As Katherine Mangu-Ward noted in an August post at Hit & Run, local zoning officers fined Boneta $5,000 for that alleged infraction and added on another $5,000 for "advertising a pumpkin carving."

Disgusted by the clear assault on Boneta's rights as a person and farmer, supporters drafted a farm freedom bill that would expand the definition of the state's existing Right to Farm Law—including providing farmers like Boneta with a private right of action against busybody regulators and "assert[ing] that any ordinance directed at persons, property, or activity on land that is zoned agricultural or silvicultural that seeks to restrict free speech or the right to assembly, among other rights, is null and void."

"Burdensome rules, regulations and inspection requirements—many of which are indecipherable except to lawyers and bureaucrats—now impede the ability of health-conscious individuals and small farmers to raise and produce their own food free of corporate contaminants," says John W. Whitehead, constitutional attorney and president of the nonprofit Rutherford Institute, which is based in Charlottesville, Virginia, in an email to me this week.

"That growing numbers of home gardeners and small farmers are being prosecuted for such inane 'crimes' as keeping chickens or making cheese speaks to a growing problem in America today, namely, the overcriminalization and overregulation of a process that once was at the heart of America's self-sufficiency—the ability to cultivate one's own food, locally and sustainably," says Whitehead.

Meanwhile, in another case championed by the Rutherford Institute, a Virginia homeowner is facing criminal charges for raising chickens in her yard.
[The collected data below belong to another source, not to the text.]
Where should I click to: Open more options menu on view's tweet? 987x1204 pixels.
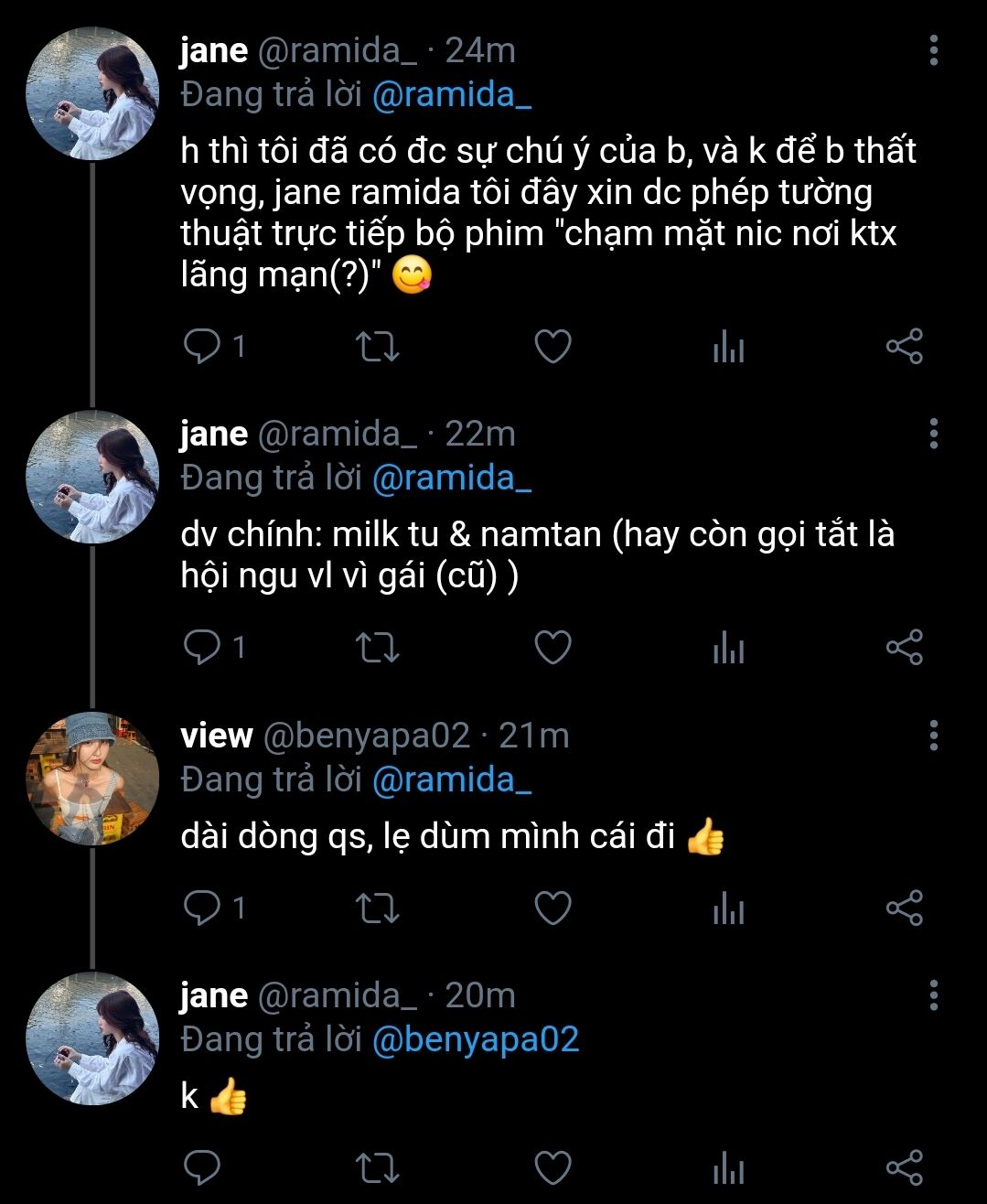(933, 735)
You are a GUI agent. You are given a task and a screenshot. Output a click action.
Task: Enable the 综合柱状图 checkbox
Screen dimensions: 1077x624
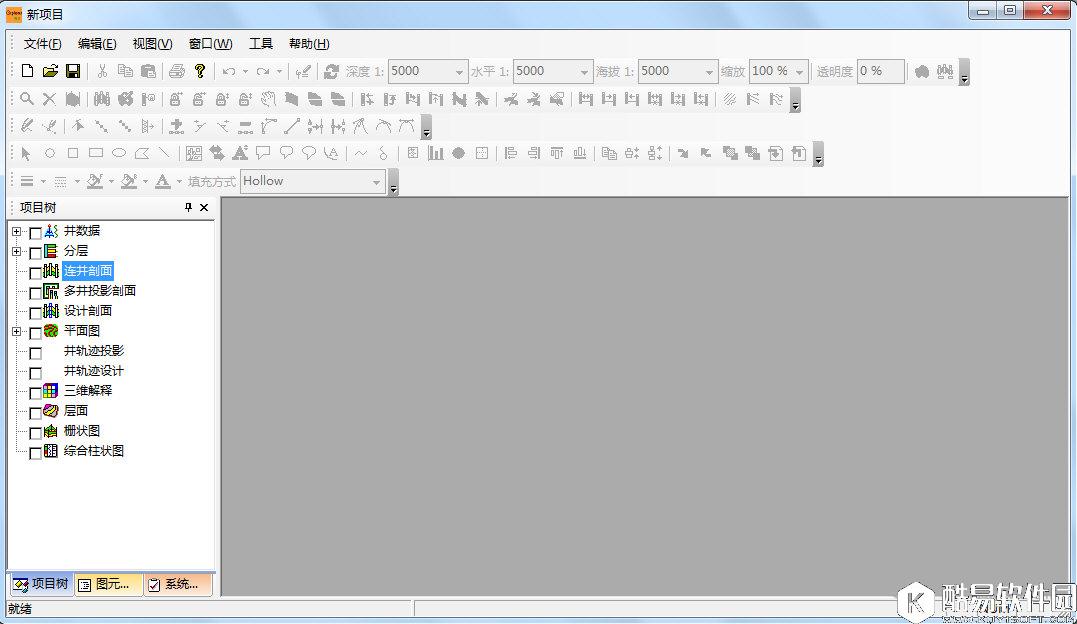pos(35,451)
In a case now before the Commonwealth's Supreme Court, Rutherford lawyers argue on behalf of Virginia Beach resident Tracy Gugal-Okroy that their client should not be facing a possible $1,000 fine for violating a zoning ordinance prohibiting the keeping of poultry on private property.

"Our constitutional rights have been buried in a thicket of federal, state and local regulations," says Pete Kennedy, attorney and head of the nonprofit Farm-to-Consumer Legal Defense Fund, which is also based in Virginia and supports the Boneta Bill, in an email to me. "The Farm Freedom bill[ would] restore our right to obtain the food of our choice from the source of our choice."

Whether in the form of cottage foods or farm freedom, it appears that the state of things is looking up.